Consider a 1000 kg “rocket” that, instead of firing a continuous stream of exhaust, fires a 1 kg bowling ball using a bowling ball gun (details not essential). The gun exerts 1000 N of force on the ball (and by Newton’s 3rd the ball exerts an equal and opposite force on the rocket/gun). The barrel of the gun is long enough so that the force lasts for 1 s. Calculate:

1) the initial KE of the rocket
2) the initial KE of the ball
3) the total initial KE
4) the final KE of the above
5) the change in KE of the above
6) the change in velocity of the rocket

Assume that the initial velocity is 0, then repeat the calculations for an initial velocity of 500 m/s, 1000 m/s, and 10000 m/s.

What trend do you notice?

the more you understand, the easier it is to explain in the most simple terms.

This isn’t the issue.
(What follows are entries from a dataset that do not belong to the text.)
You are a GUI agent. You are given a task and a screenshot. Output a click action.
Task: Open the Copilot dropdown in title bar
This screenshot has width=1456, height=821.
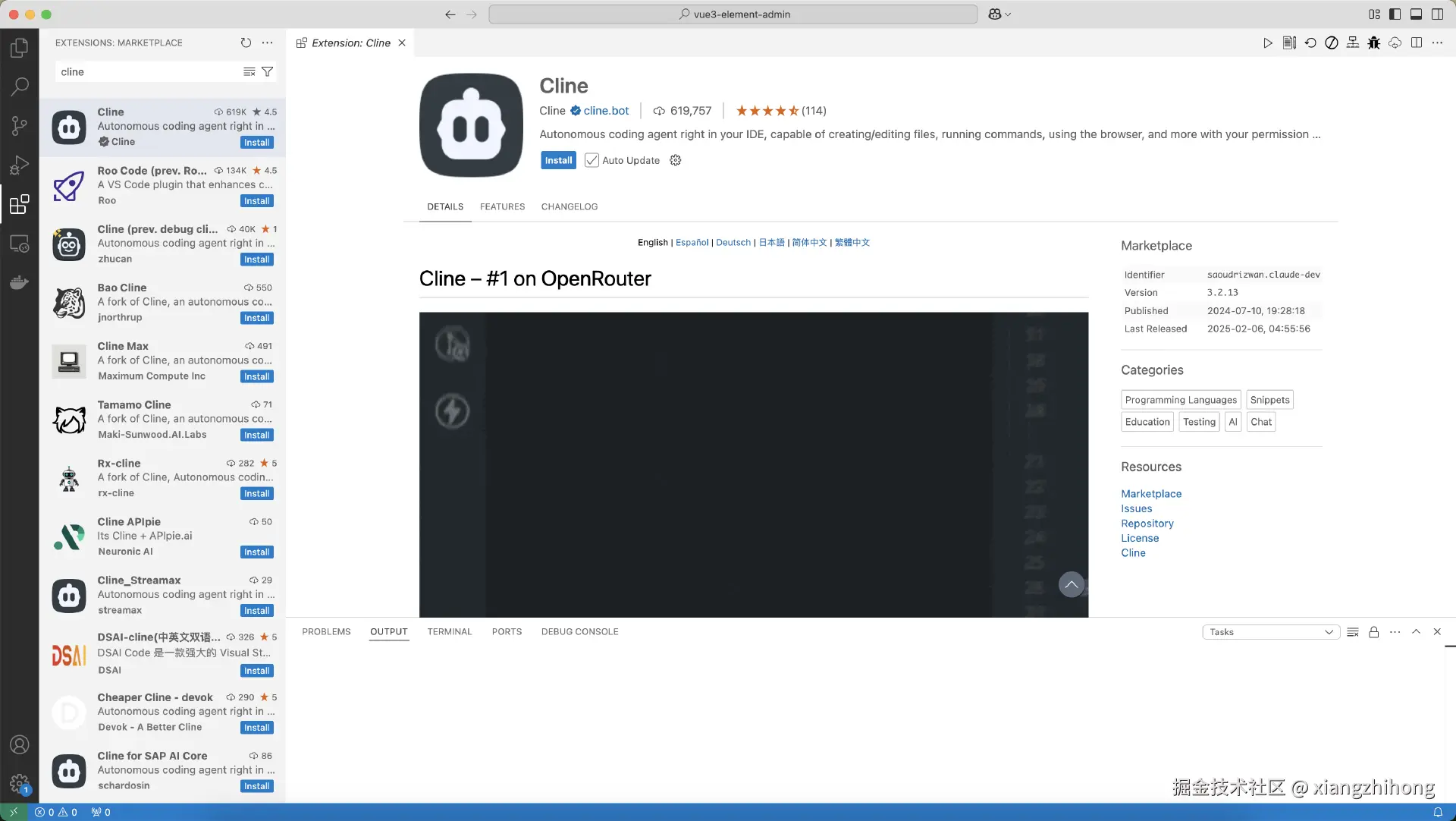(1000, 14)
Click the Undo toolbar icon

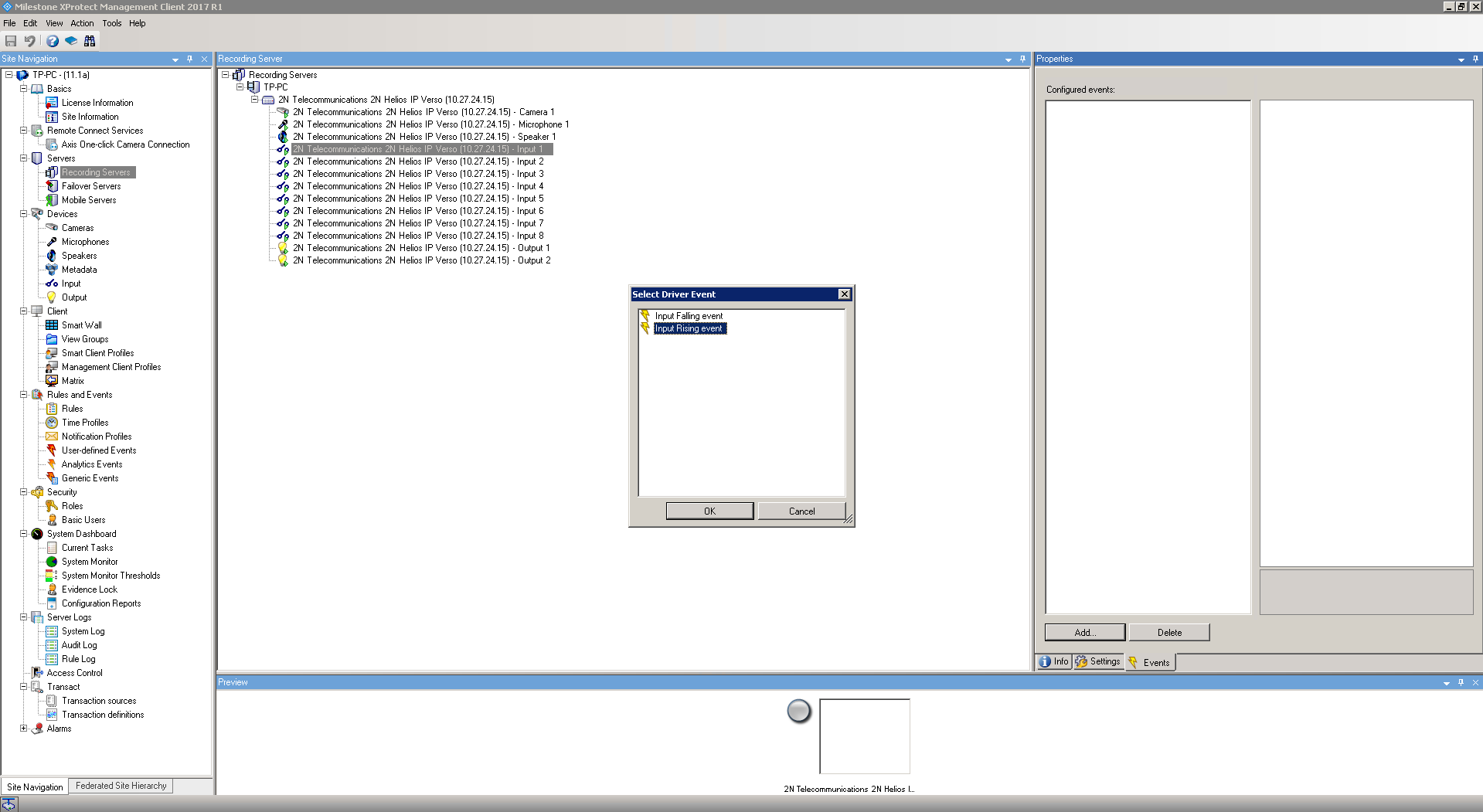click(x=30, y=41)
The terms already used are simple. The explanations you have received are clear. Understanding comes primarily through mental effort on the learner’s part. You need to work this out on your own to grasp it fully.

can you do a energy inventory for me so I can put this one to bed?
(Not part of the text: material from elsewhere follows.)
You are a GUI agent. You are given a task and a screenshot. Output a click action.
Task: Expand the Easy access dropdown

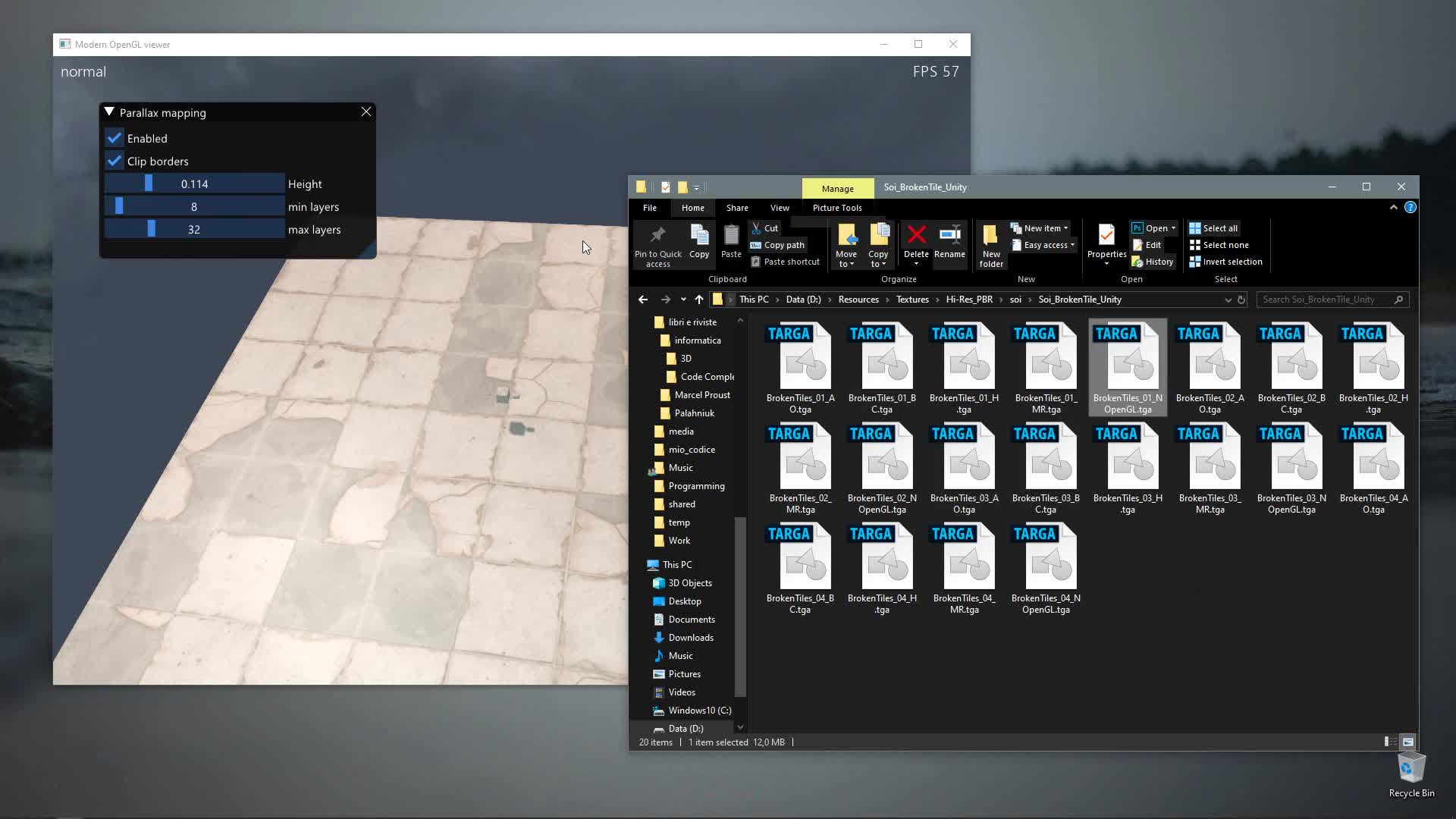point(1043,244)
This has already been done for you 3 times now. You need to work through it yourself.

Please assess your learning style for things like your favorite hobby, etc? Are you a “hands on” or “learn by doing” type or do you learn best by reading explanations or theory about your hobby? From this thread I am guessing that you are a “hands on” learner in general. Many people are, and problems like the one I posed above are the physics version of hands on learning.

 

[Herman Trivilino]

im trying to explain the squared factor of KE, based on energy that would be required to accelerate the same from a higher velocity vs the lower velocity

The best way to do proceed would be to show him a couple examples. In each example you can have the same change in velocity, but the velocities themselves are very far apart. Like a change from 10 to 20 in one example, and in the other example from 80 to 90. Once you can get him to grasp this, then you follow the advice you've been given, like when @Dale recommended using the work-energy principle to explain.

 

[sophiecentaur]

can you do a energy inventory for me so I can put this one to bed?
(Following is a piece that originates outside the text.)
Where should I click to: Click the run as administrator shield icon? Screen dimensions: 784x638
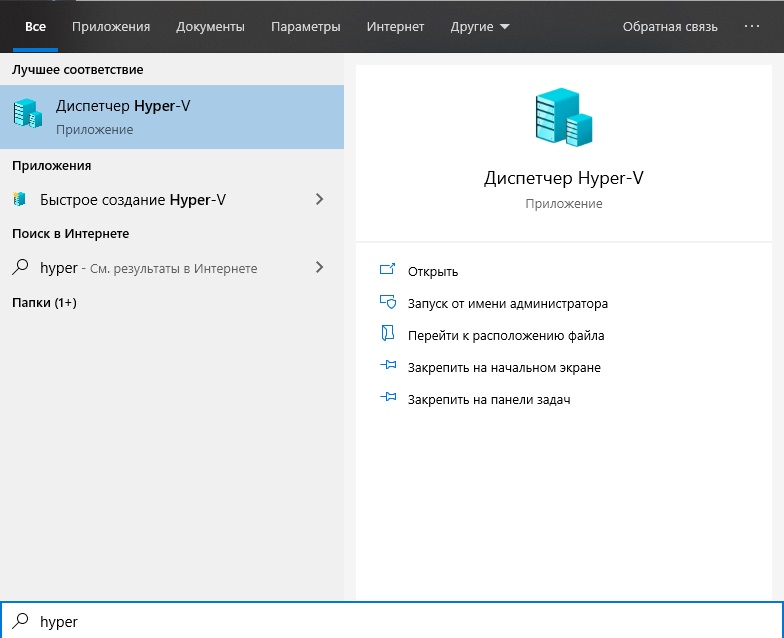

That is too much like spoon-feeding, imo. I posted an alternative view (post #35) which perhaps you didn't look at because it was not precisely in your terms. It shows in a very simple way, that the Power needed (Energy per unit of time) goes up as the speed increases. Some effort may be needed on your part to link between that and the rocket question but the basic explanation is all there, without the added complication of a rocket motor.
To "put this one to bed" you may need more personal effort and to be a bit flexible in what you are prepared to accept.